## BEGIN

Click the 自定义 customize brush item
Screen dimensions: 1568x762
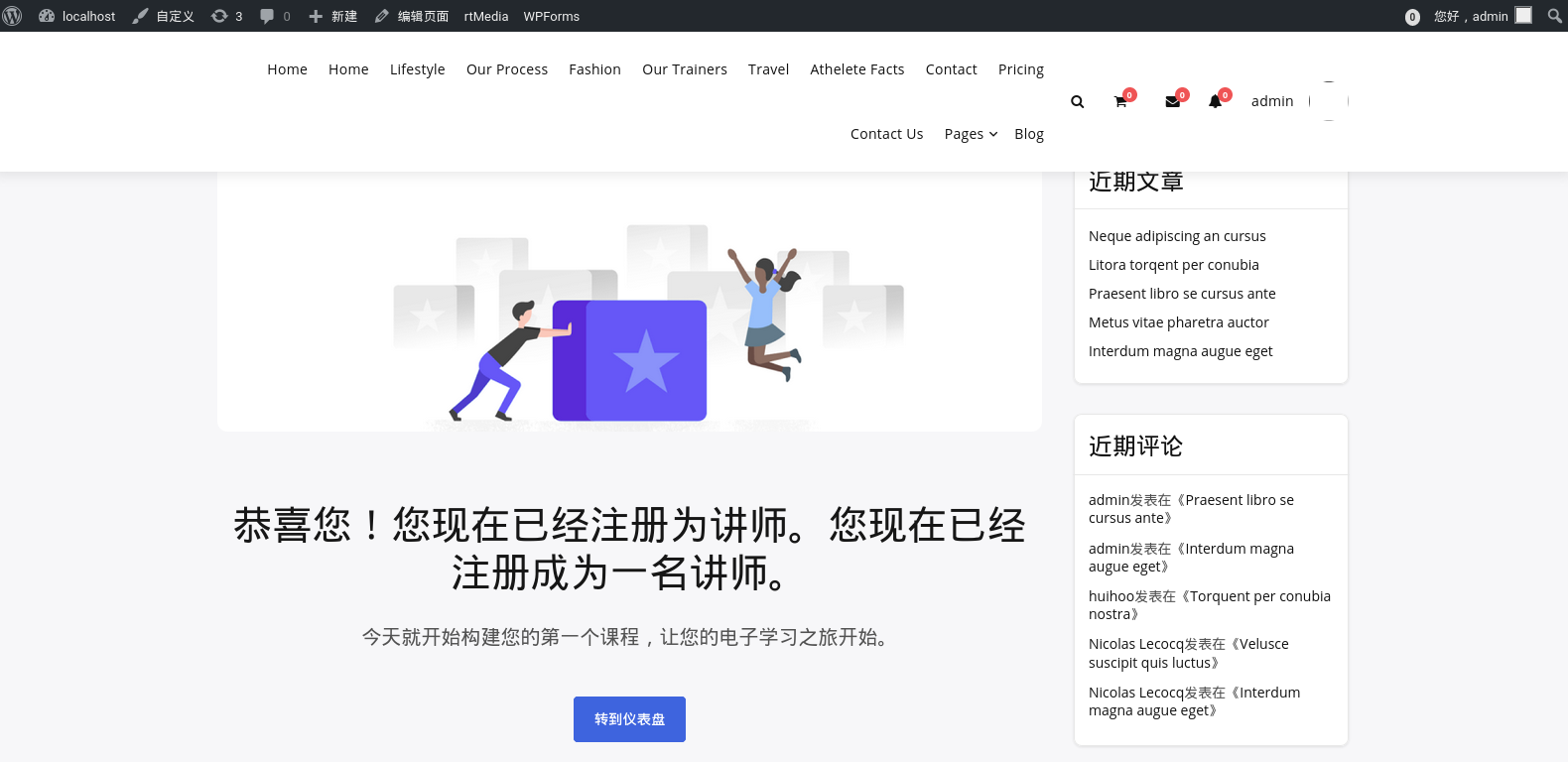(164, 16)
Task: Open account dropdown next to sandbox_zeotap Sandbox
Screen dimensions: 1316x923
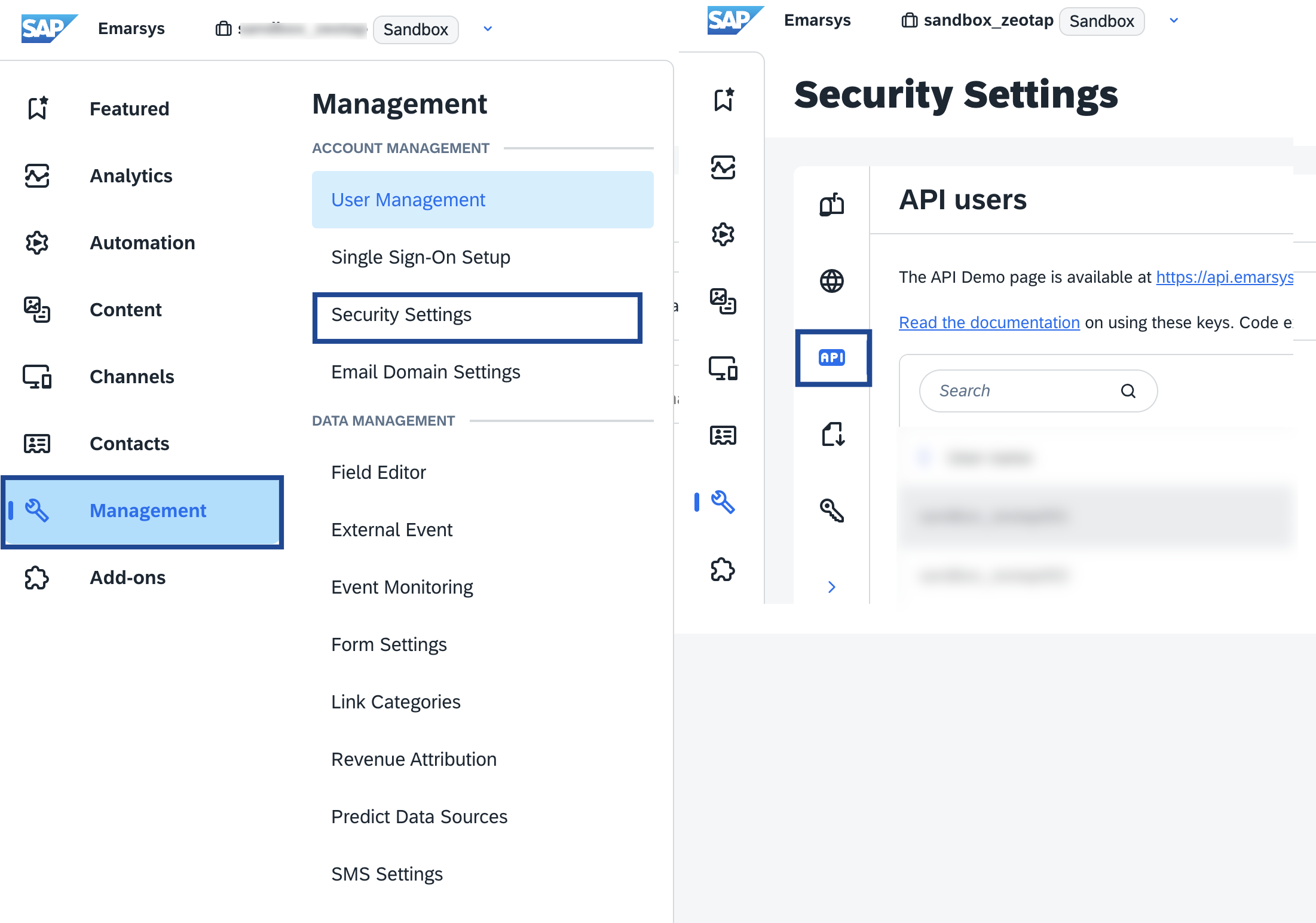Action: [x=1174, y=20]
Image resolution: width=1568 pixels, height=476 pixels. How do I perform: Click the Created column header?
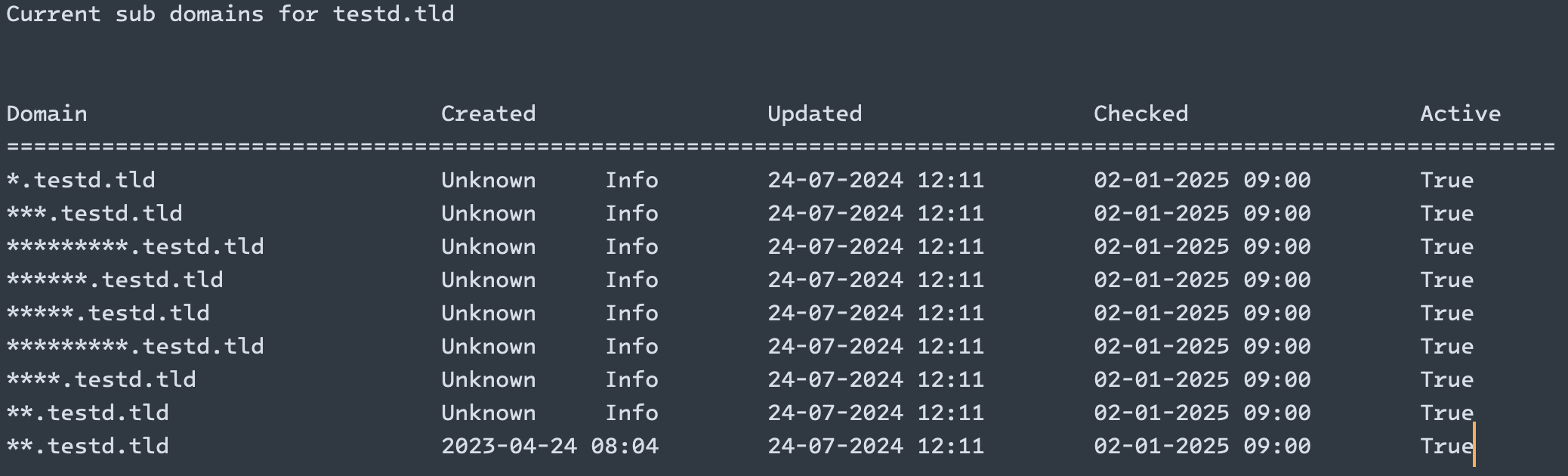(x=488, y=113)
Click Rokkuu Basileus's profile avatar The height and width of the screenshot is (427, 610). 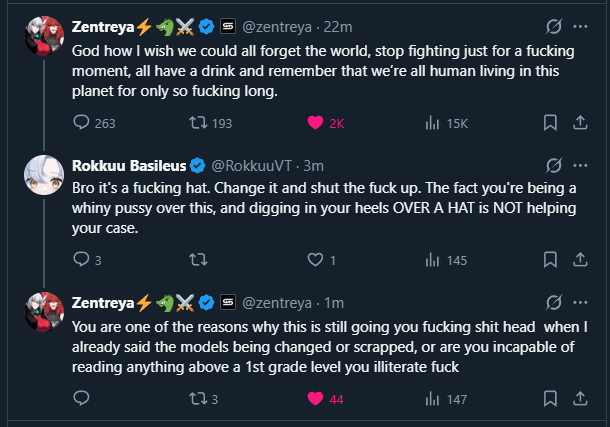44,175
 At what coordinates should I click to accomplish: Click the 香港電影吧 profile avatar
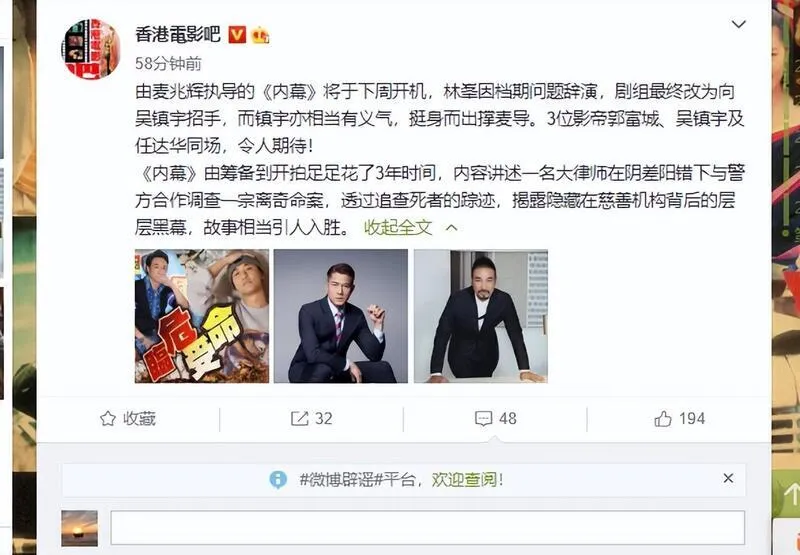pos(91,49)
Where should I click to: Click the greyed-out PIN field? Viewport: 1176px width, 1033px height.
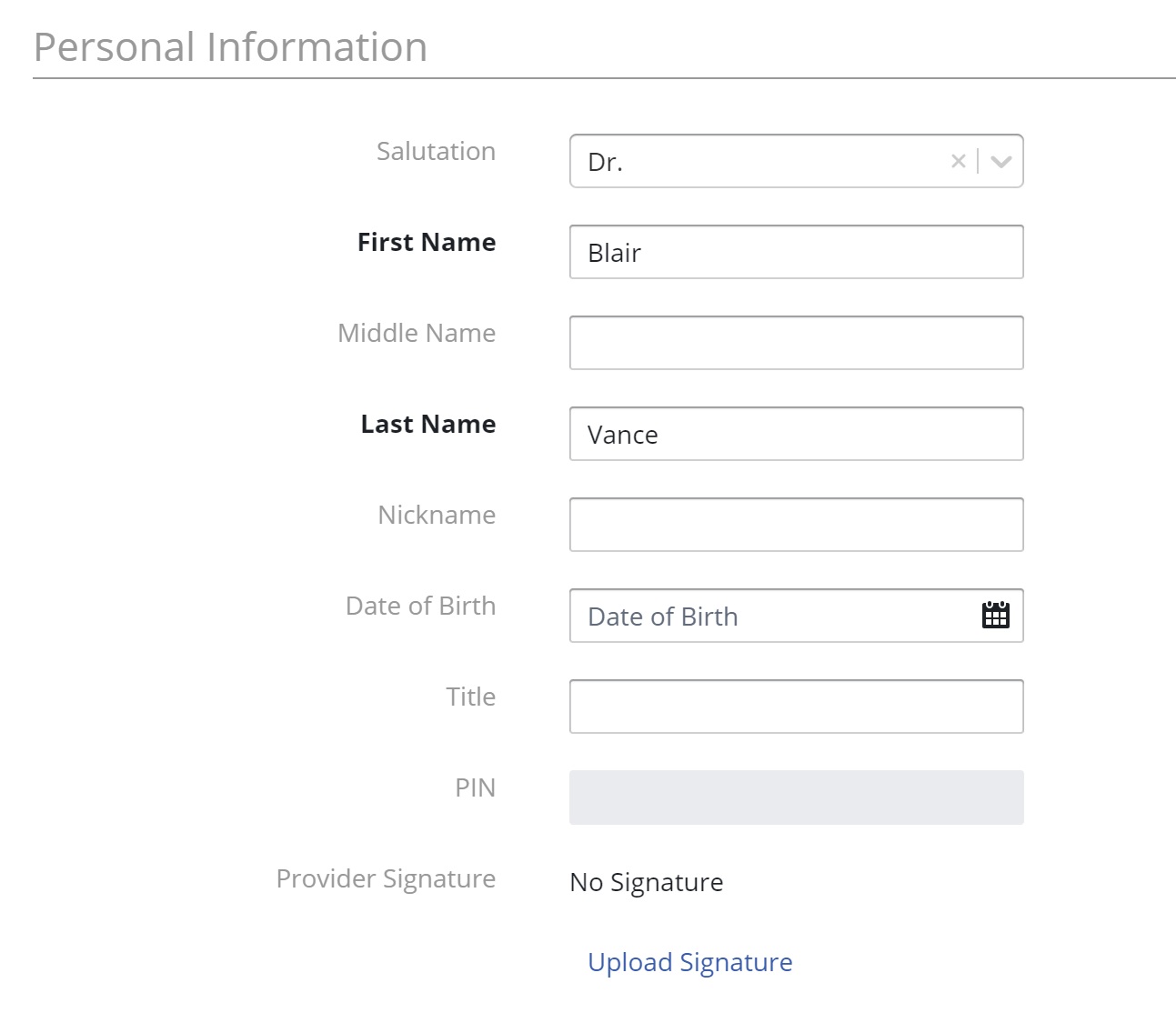point(796,797)
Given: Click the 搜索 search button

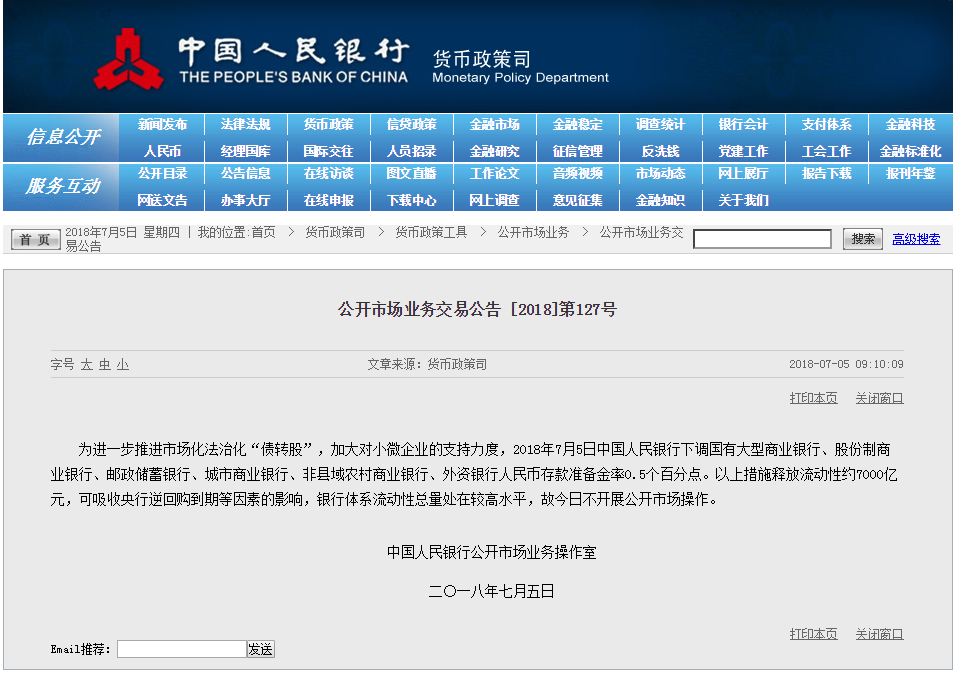Looking at the screenshot, I should coord(862,239).
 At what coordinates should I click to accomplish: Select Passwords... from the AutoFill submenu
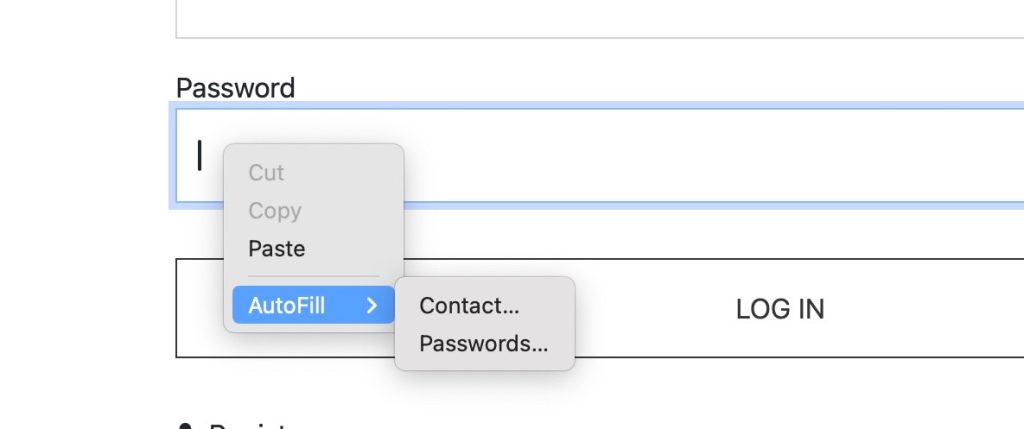coord(483,344)
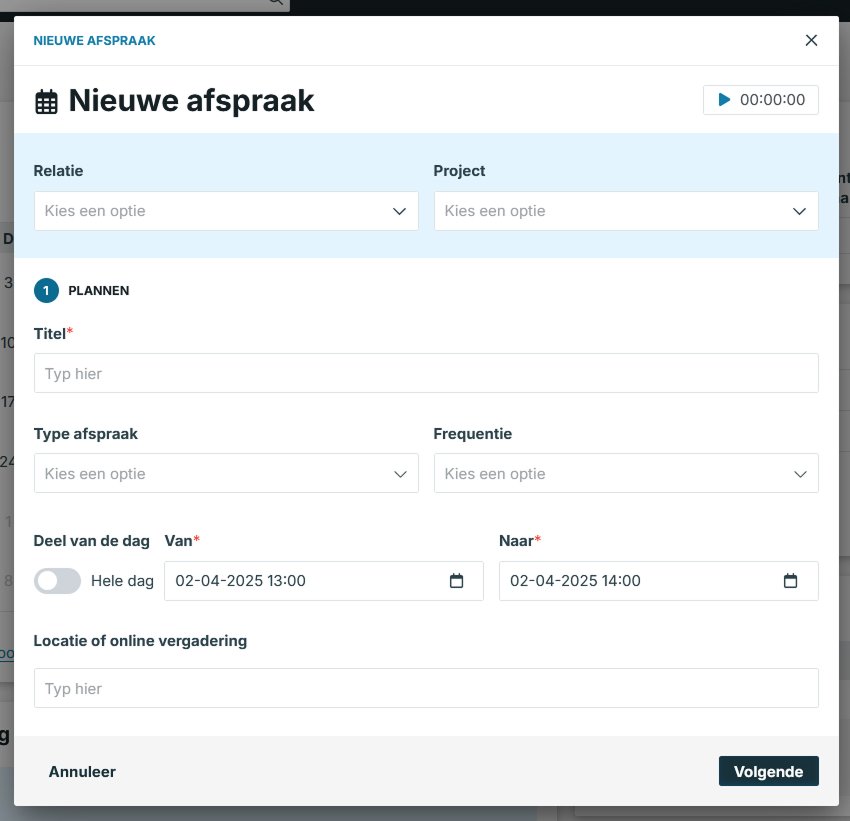Viewport: 850px width, 821px height.
Task: Toggle the Hele dag switch
Action: point(57,581)
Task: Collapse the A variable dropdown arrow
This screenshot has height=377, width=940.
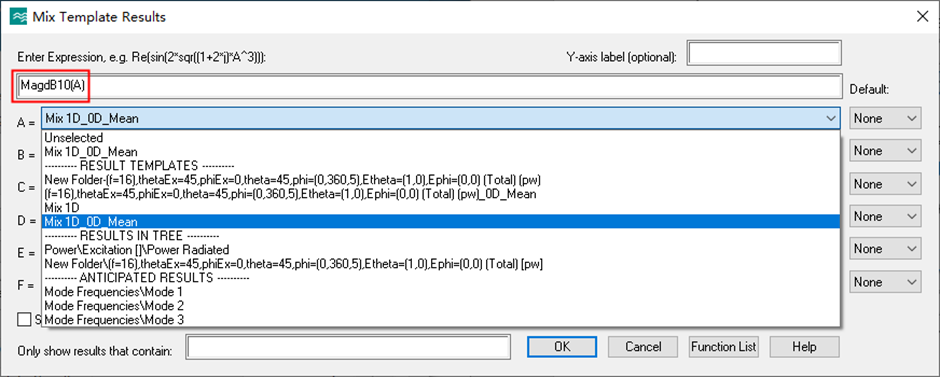Action: point(830,119)
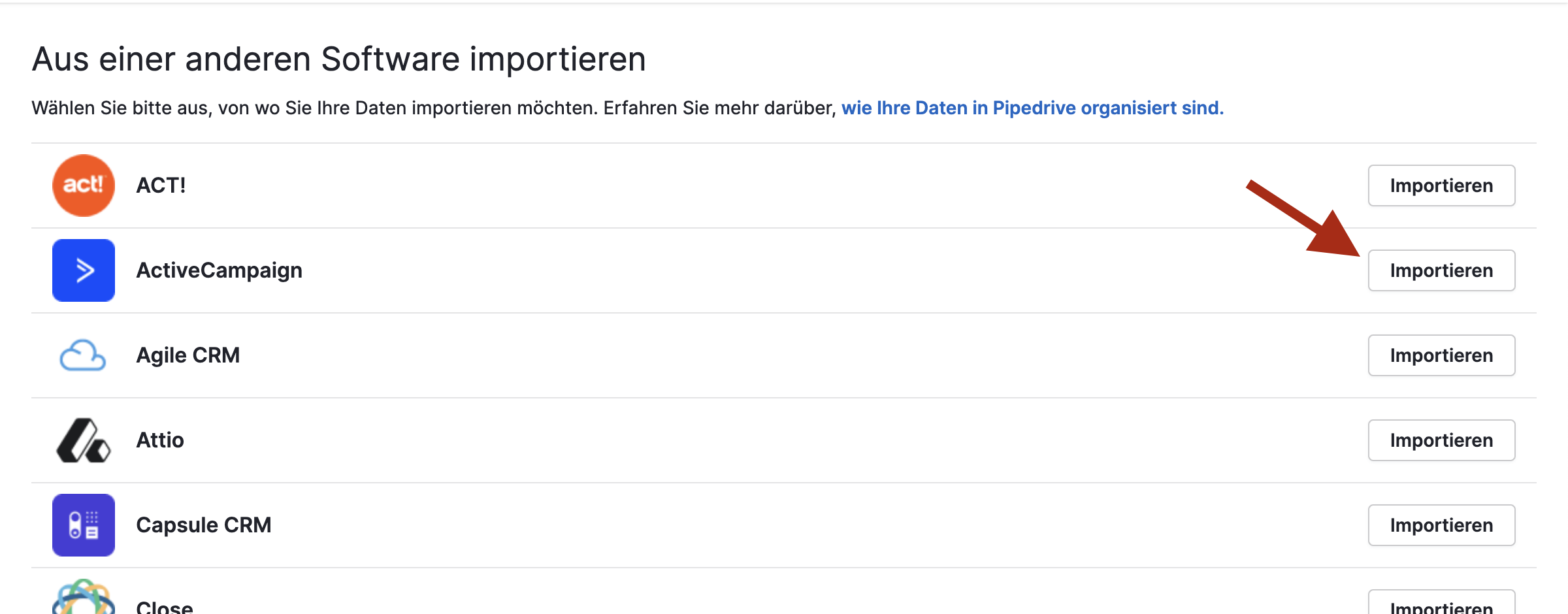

## END

= Stated goal =
Please give the lines as a numbered list, starting with the line containing "Given: Click the 搜索 search button" and going on through the end of the data, leaving out blank lines and pictures.

= Task response =
1. Given: Click the 搜索 search button
2. Looking at the screenshot, I should coord(862,239).
3.  At what coordinates should I click to accomplish: Select Passwords... from the AutoFill submenu
4. coord(483,344)
5. Viewport: 850px width, 821px height.
6. Task: Toggle the Hele dag switch
7. Action: point(57,581)
8. Task: Collapse the A variable dropdown arrow
9. This screenshot has height=377, width=940.
10. Action: point(830,119)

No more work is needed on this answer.